Intolerancia, como su nombre lo indica, versa sobre esa característica de la naturaleza humana. Si hemos de seguir a Chesterton, “la intolerancia puede definirse aproximadamente como la indignación de los hombres que no tienen opiniones”. Cien años después es casi imposible no estar de acuerdo. El director quiso mostrar las consecuencias de esta conducta mediante el desarrollo de cuatro historias en un periodo de 2.500 años: El festín de Baltasar y la Caída de Babilonia, la Pasión de Cristo, la masacre de la noche de San Bartolomé de 1572 y un episodio moderno titulado La Huelga. Estos capítulos muestran cómo el crimen, el puritanismo moral y los conflictos entre diferentes concepciones del mundo degeneran en dolor, muerte y destrucción para quienes los ejercen.

Las cuatro historias corren en paralelo, su narración es lineal, y se intercalan escenas de una historia a otra a lo largo de sus tres horas, a través del leitmotiv de una mujer que mece una cuna; esta imagen fue tomada de un verso de un poema de Walt Whitman titulado De la cuna que se mece eternamente, que parafraseo Griffith así: “Mueve la cuna sin cesar, ayer, hoy y siempre, Canto y origen de dolores y alegrías”. Las historiasse suceden, con mayor ritmo y menor duración de escenas, hasta llegar al clímax final, cuando estas convergen y un mensaje moral de esperanza sella el final. El propio Griffith sintetizaba su film con esta afirmación: "Cuatro corrientes de agua que podríamos contemplar desde la cima de una colina y que convergen en un solo lugar”

Con Griffith nace el relato cinematográfico como hoy lo conocemos. Es el creador del cine de autor. Los hermanos Lumiere no veían mucho futuro a su invento, y se limitaron a tomar escenas de la vida real, por lo que se pueden considerar más los pioneros del documental; el trabajo de Melies, heredado del teatro, es más surrealista, fantástico y se puede considerar que dio origen al cine de Ciencia ficción. Pero el relato cinematográfico propiamente dicho se lo debemos a Griffith.

Desde su exhibición la película fue alabada como una obra maestra, pero fue un fracaso comercial, ya que el público, inmerso en las noticias de la I guerra mundial, e influenciado por el espíritu victoriano, fue incapaz de entender el alegato pacifista y moral del filme, y lo vio como un trabajo largo y demasiado intelectual. Este fracaso que fue el inicio de una carrera cuesta abajo en la obra de Griffith, que lo llevó a morir en 1948, completamente olvidado en el Hollywood que ayudo a crear. No hay que olvidar que Griffith fue uno de los fundadores de la United Artists. Se dice que al ver Ciudadano Kane Griffith comentó sobre la dirección de Orson Welles: “Es bueno saber que han aprendido bien lo que yo les he enseñado”

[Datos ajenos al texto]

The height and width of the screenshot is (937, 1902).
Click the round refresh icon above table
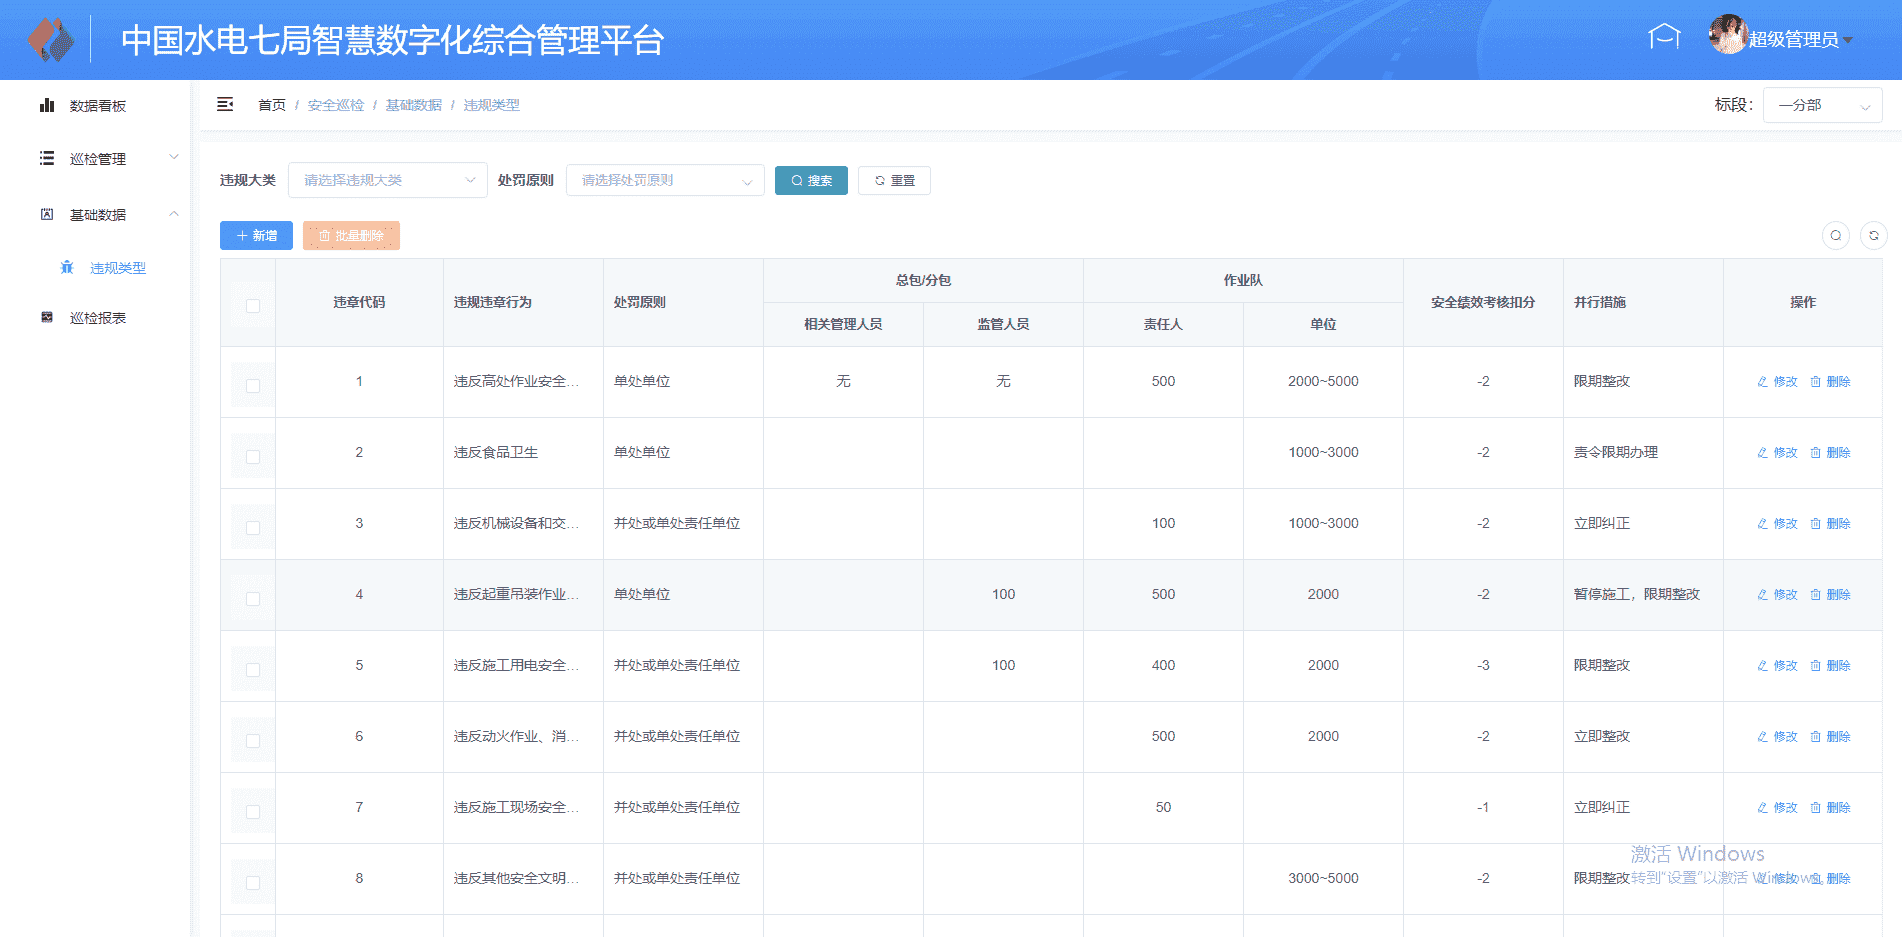click(x=1873, y=236)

La influencia de El Nacimiento e Intolerancia fue enorme en el desarrollo del cine. Los cineastas soviéticos admiraron y copiaron las secuencias de montaje de ambas películas, y era bien conocida la admiración de Einsestein por el trabajo de Griffith; la épica del cine americano no puede entenderse sin estas dos cintas. Muchas de las técnicas cinematográficas de uso común fueron desarrolladas o perfeccionadas con esta película. Es posible reconocer en directores tan disimiles con Cecil B. De Mille o Ingmar Bergman la influencia de Intolerancia en sus trabajos.

Ver de nuevo Intolerancia es como visitar al abuelo que tanto influyó en nuestras vidas y escuchar de nuevo su mensaje. Griffith envió una poderosa denuncia sobre las consecuencias funestas de la intolerancia, los excesos del capitalismo, la violencia como medio para la solución de conflictos, el asesinato de personas en nombre de supuestos ideales elevados.

Cabe reflexionar sobre hasta dónde se debe tolerar lo tolerable: de la tolerancia extrema surgen leyes que parecen proteger más a los victimarios, más que los derechos de las víctimas y sus deudos; producto de la intolerancia contra aquello que es diferente o diverso se han cometido crímenes horrendos; nos lo recuerdan nombres como Ruanda, la Unión Soviética, la España de Franco, Yugoslavia, Boko Haram, Daesh, Siria, Israel, crímenes en muchas ocasiones para la mayor gloria de su Dios, o para seguir los supuestos ideales laicos elevados como libertad, justicia o igualdad. Intolerancia es, pues, un recordatorio de los excesos que estamos dispuestos a cometer en nombre de una idea, sin pensar en ella. La vigencia del mensaje de esta maravillosa obra de arte continua intacta en nuestros días.